(Stated goal): Render the part of the material that opens with the line containing "Given: Click the compose mail pencil icon" and closes with the line containing "[x=905, y=45]" as a JSON list of strings, one string per line, with blank lines left out.

↓

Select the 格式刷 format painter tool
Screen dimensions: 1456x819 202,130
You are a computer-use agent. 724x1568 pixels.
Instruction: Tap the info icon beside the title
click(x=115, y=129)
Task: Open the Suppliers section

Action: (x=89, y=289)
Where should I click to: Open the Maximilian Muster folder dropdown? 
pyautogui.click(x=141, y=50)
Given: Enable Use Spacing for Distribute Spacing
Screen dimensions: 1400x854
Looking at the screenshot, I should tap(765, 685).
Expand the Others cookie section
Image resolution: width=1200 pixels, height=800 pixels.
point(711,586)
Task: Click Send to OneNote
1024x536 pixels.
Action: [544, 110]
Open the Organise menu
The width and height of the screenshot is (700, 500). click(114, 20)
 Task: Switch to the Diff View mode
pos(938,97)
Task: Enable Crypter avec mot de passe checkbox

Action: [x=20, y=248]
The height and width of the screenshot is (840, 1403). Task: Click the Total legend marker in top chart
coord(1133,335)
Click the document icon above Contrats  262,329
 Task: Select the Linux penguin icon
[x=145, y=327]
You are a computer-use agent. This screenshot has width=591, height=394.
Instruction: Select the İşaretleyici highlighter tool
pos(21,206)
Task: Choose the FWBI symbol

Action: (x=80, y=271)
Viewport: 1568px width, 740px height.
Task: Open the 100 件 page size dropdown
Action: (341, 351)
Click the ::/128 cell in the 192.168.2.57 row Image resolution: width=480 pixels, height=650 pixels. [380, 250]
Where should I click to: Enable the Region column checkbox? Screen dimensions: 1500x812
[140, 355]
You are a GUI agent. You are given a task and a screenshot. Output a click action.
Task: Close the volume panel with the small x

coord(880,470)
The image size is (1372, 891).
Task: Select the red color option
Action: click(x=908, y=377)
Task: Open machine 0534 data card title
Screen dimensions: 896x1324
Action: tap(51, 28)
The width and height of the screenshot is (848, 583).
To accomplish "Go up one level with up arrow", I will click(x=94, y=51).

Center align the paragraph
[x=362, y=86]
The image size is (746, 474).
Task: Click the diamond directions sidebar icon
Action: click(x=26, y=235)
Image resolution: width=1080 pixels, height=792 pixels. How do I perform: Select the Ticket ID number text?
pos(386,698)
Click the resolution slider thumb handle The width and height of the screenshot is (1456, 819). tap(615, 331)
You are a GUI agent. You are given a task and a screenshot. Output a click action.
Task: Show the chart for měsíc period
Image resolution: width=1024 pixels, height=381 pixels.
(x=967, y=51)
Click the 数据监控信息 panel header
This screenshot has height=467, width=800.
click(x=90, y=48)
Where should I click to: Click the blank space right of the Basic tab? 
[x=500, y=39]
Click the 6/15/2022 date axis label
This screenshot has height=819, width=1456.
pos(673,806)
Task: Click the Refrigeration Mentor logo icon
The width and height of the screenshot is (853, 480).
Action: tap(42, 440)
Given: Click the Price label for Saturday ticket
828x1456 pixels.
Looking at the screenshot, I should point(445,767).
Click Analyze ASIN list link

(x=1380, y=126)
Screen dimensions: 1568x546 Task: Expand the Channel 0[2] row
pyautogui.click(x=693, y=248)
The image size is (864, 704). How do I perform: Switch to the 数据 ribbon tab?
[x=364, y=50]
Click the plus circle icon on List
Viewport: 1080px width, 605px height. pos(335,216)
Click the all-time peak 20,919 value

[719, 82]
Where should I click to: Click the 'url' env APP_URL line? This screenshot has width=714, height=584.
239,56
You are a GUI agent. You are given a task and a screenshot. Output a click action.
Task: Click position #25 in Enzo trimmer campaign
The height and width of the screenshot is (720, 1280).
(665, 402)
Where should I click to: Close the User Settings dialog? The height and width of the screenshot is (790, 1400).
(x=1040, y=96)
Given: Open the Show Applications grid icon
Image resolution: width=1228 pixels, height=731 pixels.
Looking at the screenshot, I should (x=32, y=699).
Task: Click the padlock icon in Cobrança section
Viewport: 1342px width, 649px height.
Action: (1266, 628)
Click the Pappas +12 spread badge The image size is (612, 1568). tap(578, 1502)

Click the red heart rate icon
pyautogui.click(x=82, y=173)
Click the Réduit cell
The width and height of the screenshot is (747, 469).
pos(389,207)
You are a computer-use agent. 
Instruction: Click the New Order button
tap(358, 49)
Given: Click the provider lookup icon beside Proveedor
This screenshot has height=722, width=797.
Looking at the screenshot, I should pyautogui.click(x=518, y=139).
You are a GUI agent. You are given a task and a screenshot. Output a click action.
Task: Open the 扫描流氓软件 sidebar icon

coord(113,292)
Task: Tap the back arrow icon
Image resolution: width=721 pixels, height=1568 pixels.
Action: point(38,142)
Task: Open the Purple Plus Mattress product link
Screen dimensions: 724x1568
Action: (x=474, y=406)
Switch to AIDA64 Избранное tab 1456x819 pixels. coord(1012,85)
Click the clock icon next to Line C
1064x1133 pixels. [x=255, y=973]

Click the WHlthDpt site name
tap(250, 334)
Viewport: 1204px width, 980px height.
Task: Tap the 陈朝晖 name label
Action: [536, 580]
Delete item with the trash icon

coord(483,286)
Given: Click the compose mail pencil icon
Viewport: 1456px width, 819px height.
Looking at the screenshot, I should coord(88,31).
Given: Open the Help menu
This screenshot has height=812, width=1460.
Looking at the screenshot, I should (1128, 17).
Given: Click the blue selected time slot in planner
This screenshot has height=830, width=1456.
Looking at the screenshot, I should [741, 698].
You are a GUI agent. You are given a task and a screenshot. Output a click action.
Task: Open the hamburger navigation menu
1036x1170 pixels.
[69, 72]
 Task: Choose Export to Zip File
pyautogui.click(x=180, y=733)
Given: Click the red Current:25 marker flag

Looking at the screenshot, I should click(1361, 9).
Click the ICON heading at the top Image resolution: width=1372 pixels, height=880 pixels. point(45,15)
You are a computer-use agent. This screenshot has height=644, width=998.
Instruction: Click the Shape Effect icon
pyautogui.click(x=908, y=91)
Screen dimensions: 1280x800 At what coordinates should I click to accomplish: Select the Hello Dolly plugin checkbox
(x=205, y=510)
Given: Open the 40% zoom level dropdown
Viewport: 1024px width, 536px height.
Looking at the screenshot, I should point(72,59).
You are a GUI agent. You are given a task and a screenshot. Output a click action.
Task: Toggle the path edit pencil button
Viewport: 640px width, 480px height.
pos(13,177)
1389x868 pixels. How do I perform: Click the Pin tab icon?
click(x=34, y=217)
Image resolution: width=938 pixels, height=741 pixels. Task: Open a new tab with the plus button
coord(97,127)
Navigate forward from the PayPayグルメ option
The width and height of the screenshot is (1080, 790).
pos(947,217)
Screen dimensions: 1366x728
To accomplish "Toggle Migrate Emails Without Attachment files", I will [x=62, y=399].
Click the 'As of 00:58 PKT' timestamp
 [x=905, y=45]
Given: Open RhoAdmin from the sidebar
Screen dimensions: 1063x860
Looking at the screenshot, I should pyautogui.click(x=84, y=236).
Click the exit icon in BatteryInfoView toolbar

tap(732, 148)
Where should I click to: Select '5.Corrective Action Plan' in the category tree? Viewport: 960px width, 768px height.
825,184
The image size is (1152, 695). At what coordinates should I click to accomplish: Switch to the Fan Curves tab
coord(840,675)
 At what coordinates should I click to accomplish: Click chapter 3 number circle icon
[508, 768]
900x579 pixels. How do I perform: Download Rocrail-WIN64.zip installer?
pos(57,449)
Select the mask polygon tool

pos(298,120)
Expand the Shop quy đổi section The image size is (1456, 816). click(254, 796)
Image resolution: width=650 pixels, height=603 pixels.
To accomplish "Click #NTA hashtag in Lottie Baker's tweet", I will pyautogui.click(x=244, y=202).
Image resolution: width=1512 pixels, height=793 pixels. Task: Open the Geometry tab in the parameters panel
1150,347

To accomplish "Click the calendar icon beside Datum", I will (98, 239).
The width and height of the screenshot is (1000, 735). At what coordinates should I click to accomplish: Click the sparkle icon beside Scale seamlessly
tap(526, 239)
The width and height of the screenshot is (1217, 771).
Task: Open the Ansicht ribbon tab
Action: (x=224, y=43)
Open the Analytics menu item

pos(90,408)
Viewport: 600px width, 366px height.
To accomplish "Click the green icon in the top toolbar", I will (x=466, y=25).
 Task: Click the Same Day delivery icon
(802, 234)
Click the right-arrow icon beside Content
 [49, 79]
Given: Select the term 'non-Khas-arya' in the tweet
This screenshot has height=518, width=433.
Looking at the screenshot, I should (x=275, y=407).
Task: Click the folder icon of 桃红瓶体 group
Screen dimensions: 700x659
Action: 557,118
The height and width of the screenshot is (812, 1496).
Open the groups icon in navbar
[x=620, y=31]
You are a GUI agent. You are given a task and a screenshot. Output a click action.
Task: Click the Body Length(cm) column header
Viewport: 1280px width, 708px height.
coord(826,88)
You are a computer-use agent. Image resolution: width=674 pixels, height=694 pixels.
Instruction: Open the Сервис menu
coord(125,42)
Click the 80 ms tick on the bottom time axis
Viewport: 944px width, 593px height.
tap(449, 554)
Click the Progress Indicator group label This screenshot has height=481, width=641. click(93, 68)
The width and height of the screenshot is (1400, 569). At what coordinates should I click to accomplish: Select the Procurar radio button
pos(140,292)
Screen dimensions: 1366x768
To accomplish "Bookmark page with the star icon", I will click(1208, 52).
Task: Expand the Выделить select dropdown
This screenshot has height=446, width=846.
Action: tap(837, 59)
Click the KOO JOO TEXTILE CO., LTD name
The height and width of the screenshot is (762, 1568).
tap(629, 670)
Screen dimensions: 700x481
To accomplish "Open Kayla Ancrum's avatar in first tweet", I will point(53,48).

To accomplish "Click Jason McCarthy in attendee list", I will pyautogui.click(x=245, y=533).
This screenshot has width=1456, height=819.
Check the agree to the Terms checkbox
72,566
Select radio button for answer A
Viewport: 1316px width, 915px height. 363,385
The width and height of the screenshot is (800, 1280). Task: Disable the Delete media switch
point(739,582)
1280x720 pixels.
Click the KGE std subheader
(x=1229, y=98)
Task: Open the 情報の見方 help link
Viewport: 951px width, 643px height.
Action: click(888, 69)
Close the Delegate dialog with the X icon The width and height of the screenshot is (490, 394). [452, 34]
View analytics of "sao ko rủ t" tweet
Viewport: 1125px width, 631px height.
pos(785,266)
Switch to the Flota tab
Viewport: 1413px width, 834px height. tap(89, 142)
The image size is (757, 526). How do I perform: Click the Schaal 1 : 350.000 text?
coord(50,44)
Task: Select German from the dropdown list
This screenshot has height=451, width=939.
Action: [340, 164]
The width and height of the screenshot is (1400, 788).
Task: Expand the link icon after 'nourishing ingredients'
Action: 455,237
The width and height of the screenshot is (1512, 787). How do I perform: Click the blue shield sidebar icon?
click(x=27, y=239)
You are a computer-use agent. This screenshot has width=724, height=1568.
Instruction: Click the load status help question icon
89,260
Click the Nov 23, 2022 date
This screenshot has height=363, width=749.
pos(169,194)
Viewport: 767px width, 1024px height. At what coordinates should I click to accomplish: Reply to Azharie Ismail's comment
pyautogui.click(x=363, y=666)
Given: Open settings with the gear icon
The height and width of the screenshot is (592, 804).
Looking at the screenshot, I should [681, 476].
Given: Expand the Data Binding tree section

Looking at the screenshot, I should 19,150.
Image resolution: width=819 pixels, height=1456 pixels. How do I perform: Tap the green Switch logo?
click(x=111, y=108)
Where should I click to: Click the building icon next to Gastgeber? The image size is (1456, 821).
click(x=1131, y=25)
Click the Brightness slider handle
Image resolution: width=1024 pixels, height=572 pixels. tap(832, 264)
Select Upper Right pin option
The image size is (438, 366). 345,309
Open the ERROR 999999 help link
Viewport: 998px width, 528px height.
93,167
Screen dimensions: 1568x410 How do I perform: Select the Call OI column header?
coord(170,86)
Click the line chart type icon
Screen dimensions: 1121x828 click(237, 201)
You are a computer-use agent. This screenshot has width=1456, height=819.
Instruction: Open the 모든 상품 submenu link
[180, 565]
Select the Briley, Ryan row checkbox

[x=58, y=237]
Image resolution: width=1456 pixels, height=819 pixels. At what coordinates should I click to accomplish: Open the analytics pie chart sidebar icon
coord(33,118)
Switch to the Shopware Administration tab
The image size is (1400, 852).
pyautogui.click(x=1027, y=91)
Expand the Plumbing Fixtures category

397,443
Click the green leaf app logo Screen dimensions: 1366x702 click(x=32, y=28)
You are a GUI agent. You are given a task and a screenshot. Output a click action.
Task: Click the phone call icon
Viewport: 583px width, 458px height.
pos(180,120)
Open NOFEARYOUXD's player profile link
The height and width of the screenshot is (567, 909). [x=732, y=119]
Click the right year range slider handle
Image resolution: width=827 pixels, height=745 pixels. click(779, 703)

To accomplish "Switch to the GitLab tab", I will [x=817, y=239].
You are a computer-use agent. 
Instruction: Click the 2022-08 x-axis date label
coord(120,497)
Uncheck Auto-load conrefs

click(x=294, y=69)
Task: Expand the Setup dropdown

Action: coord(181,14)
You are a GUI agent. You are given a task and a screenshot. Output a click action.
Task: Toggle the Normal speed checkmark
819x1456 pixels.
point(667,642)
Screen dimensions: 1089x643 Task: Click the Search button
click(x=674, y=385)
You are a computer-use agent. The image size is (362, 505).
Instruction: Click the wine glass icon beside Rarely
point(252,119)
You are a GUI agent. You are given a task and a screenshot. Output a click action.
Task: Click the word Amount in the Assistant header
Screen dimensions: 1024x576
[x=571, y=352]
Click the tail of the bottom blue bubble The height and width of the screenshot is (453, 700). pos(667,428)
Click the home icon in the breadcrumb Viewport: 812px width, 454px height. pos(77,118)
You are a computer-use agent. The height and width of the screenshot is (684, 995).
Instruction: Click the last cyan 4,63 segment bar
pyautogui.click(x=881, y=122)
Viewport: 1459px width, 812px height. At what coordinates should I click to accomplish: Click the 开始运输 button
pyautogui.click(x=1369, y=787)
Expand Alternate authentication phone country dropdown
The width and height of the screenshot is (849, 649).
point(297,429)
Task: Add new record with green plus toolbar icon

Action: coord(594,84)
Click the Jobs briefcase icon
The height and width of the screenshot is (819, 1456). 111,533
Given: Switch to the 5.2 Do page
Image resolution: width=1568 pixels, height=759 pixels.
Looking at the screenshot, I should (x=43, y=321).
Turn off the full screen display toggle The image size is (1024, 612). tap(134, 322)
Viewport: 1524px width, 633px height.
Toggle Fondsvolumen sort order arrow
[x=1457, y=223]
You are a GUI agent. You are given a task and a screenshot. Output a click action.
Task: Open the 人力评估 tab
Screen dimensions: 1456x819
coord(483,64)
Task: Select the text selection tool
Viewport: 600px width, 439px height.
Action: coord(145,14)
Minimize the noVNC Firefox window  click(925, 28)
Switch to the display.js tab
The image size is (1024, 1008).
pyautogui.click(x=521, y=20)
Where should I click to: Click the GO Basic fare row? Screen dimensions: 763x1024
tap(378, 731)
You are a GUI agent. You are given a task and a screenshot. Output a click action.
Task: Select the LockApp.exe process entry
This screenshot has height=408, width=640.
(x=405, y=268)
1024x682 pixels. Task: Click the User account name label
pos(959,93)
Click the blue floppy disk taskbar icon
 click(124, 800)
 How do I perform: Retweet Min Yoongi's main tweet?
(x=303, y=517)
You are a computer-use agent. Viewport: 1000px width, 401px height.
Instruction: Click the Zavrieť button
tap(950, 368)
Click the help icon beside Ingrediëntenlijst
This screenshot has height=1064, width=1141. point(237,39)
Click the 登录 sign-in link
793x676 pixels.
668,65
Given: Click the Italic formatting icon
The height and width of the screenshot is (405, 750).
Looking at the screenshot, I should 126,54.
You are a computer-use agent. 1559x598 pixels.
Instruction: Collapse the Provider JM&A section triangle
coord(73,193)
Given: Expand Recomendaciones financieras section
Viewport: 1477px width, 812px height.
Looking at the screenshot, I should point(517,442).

↑

(Right answer):
[
  "Given: Click the compose mail pencil icon",
  "Viewport: 1456px width, 819px height.",
  "Looking at the screenshot, I should coord(88,31).",
  "Given: Open the Help menu",
  "This screenshot has height=812, width=1460.",
  "Looking at the screenshot, I should (1128, 17).",
  "Given: Click the blue selected time slot in planner",
  "This screenshot has height=830, width=1456.",
  "Looking at the screenshot, I should [741, 698].",
  "You are a GUI agent. You are given a task and a screenshot. Output a click action.",
  "Task: Open the hamburger navigation menu",
  "1036x1170 pixels.",
  "[69, 72]",
  " Task: Choose Export to Zip File",
  "pyautogui.click(x=180, y=733)",
  "Given: Click the red Current:25 marker flag",
  "Looking at the screenshot, I should click(1361, 9).",
  "Click the ICON heading at the top Image resolution: width=1372 pixels, height=880 pixels. point(45,15)",
  "You are a computer-use agent. This screenshot has height=644, width=998.",
  "Instruction: Click the Shape Effect icon",
  "pyautogui.click(x=908, y=91)",
  "Screen dimensions: 1280x800 At what coordinates should I click to accomplish: Select the Hello Dolly plugin checkbox",
  "(x=205, y=510)",
  "Given: Open the 40% zoom level dropdown",
  "Viewport: 1024px width, 536px height.",
  "Looking at the screenshot, I should point(72,59).",
  "You are a GUI agent. You are given a task and a screenshot. Output a click action.",
  "Task: Toggle the path edit pencil button",
  "Viewport: 640px width, 480px height.",
  "pos(13,177)",
  "1389x868 pixels. How do I perform: Click the Pin tab icon?",
  "click(x=34, y=217)",
  "Image resolution: width=938 pixels, height=741 pixels. Task: Open a new tab with the plus button",
  "coord(97,127)",
  "Navigate forward from the PayPayグルメ option",
  "The width and height of the screenshot is (1080, 790).",
  "pos(947,217)",
  "Screen dimensions: 1366x728",
  "To accomplish \"Toggle Migrate Emails Without Attachment files\", I will [x=62, y=399].",
  "Click the 'As of 00:58 PKT' timestamp",
  " [x=905, y=45]"
]